Your task
If a line in the records below holds the word "computer", copy it.

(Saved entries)
[Start of Attachment]
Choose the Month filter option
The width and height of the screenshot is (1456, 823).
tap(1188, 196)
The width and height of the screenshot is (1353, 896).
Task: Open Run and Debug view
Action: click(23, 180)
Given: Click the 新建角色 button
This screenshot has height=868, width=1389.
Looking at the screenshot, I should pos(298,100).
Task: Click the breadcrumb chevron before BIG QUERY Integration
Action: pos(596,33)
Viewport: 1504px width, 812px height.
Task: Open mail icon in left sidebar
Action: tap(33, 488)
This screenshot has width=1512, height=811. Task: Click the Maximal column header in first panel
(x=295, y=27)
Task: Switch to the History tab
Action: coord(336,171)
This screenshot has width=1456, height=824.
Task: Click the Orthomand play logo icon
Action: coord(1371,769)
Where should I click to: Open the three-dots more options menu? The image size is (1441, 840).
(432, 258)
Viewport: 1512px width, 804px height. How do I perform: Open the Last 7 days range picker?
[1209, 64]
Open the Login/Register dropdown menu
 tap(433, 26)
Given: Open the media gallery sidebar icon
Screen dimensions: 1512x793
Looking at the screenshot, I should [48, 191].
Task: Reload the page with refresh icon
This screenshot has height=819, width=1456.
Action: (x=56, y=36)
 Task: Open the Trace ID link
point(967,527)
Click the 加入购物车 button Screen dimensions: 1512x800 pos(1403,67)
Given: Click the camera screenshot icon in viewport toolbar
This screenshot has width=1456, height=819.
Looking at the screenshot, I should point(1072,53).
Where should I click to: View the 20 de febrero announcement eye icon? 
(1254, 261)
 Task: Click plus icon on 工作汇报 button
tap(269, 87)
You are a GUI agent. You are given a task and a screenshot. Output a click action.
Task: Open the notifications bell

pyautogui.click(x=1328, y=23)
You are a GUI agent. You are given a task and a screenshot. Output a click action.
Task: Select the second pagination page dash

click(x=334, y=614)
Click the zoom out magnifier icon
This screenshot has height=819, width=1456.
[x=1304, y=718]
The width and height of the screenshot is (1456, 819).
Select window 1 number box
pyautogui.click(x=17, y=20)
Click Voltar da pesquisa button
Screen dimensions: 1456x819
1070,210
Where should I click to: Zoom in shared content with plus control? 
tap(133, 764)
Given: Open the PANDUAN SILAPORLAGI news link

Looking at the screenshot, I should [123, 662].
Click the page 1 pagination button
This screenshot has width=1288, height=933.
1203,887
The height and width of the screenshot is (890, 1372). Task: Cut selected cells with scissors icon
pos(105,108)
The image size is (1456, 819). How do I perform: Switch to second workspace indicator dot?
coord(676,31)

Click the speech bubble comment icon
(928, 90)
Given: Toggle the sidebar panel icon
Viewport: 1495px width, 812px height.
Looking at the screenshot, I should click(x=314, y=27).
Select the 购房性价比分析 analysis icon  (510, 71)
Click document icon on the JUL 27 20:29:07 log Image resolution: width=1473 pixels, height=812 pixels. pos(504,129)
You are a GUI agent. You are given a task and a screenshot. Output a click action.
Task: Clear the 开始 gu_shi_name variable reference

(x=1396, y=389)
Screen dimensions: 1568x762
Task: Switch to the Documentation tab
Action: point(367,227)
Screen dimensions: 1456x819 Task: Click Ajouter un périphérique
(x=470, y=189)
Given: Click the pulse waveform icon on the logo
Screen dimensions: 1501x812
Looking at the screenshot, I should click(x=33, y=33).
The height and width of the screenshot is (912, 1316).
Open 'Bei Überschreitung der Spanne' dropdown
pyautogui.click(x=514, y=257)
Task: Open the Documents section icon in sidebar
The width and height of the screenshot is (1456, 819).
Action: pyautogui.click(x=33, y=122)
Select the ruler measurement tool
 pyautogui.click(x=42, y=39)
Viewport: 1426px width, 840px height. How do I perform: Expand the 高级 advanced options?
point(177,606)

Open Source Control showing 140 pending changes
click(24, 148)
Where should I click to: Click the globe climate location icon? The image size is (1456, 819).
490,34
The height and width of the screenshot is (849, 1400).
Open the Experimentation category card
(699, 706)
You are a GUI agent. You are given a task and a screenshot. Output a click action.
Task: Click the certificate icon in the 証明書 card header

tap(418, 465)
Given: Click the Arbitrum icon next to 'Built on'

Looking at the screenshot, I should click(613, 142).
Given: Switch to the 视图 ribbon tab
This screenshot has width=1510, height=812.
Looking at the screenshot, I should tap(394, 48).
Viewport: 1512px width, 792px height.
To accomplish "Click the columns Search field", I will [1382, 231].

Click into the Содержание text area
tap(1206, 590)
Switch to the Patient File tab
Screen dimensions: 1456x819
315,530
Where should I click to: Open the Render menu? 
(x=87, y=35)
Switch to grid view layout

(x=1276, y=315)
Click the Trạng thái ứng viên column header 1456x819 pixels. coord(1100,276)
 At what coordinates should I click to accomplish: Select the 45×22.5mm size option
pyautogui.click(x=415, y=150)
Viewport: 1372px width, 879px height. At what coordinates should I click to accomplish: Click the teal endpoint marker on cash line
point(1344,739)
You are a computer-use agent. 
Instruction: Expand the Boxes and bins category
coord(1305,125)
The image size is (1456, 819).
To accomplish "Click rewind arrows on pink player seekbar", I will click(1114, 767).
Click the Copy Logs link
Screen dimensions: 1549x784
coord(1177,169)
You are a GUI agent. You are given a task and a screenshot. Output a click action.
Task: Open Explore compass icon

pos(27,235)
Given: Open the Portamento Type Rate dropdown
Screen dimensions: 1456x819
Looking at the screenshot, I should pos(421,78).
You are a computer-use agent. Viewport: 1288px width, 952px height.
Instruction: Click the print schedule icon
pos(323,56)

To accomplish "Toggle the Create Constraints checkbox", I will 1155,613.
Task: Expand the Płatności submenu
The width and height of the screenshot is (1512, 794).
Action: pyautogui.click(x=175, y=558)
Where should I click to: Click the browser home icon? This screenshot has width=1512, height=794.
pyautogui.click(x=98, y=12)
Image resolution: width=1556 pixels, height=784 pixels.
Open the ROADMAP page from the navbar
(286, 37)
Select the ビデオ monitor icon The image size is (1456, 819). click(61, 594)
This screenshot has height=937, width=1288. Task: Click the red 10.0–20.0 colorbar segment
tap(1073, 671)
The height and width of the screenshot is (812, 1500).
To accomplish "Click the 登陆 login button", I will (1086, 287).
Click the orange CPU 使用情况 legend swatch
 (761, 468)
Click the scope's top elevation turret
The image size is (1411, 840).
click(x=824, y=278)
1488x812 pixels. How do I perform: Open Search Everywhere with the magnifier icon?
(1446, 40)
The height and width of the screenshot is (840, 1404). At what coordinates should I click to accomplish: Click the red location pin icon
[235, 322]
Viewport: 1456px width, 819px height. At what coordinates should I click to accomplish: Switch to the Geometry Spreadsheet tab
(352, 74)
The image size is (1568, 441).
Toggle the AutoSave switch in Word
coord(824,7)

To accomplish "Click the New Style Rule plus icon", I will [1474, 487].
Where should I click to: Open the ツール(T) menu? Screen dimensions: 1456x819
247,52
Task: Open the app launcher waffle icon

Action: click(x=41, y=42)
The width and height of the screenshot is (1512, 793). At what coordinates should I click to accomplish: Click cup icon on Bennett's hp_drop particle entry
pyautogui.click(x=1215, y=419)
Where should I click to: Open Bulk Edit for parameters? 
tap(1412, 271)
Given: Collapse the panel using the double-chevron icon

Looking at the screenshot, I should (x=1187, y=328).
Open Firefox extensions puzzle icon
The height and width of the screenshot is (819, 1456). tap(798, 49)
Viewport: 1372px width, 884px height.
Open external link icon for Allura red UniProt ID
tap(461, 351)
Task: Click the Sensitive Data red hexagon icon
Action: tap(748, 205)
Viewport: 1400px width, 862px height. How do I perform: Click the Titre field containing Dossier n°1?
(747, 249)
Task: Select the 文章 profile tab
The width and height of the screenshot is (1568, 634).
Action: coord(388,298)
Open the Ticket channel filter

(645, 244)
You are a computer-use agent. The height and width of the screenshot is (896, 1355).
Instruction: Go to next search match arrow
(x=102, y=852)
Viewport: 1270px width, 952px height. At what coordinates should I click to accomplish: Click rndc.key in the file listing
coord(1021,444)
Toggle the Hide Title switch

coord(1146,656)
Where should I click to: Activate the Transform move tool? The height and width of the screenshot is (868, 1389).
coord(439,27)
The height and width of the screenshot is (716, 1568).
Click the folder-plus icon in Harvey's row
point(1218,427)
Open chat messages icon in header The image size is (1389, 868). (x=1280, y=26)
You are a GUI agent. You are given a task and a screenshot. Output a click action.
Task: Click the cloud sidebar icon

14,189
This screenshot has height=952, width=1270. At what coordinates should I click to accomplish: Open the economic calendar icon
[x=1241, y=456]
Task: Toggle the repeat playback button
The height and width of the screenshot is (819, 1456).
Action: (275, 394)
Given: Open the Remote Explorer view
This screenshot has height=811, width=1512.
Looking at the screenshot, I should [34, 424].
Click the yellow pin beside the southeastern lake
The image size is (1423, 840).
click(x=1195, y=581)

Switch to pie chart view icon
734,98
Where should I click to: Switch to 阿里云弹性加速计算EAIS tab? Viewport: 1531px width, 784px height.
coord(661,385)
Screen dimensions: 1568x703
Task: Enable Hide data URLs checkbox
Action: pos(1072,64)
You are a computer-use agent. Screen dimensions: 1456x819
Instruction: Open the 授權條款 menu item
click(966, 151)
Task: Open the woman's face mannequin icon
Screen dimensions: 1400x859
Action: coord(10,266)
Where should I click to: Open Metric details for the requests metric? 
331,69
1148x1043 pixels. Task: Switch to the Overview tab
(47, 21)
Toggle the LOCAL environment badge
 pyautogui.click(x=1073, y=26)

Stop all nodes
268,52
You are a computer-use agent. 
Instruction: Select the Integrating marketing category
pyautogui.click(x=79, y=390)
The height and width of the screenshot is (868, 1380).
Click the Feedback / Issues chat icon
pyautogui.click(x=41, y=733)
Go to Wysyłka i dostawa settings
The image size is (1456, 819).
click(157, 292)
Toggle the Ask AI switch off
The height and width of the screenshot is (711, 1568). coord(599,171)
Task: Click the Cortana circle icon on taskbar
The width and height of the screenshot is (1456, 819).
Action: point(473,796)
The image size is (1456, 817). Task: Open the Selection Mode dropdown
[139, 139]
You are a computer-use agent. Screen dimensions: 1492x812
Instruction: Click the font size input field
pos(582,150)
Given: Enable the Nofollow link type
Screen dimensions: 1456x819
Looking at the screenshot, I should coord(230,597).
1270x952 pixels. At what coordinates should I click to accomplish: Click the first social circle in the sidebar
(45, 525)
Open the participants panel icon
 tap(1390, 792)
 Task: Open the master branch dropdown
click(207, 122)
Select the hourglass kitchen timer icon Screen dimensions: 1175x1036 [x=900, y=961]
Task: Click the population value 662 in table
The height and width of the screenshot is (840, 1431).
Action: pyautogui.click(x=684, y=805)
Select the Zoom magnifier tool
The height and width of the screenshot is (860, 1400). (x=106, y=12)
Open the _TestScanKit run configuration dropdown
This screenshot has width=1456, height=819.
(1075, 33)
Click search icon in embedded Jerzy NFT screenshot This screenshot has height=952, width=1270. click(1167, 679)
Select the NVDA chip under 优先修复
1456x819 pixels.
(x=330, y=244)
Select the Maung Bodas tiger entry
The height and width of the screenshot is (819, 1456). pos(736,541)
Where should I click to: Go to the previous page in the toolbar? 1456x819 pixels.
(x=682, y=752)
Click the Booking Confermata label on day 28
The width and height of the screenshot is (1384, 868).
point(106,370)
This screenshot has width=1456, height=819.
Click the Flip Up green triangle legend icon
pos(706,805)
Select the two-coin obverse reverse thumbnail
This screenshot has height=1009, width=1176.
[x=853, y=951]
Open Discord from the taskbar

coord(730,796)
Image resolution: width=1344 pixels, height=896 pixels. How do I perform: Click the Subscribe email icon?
[End of Attachment]
Task output
You are a computer-use agent. 
You are a computer-use agent. Viewport: 1288px width, 952px height.
You are a computer-use agent. The height and width of the screenshot is (896, 1355).
You are a computer-use agent. Screen dimensions: 1456x819
You are a computer-use agent. 
You are a computer-use agent. Screen dimensions: 1492x812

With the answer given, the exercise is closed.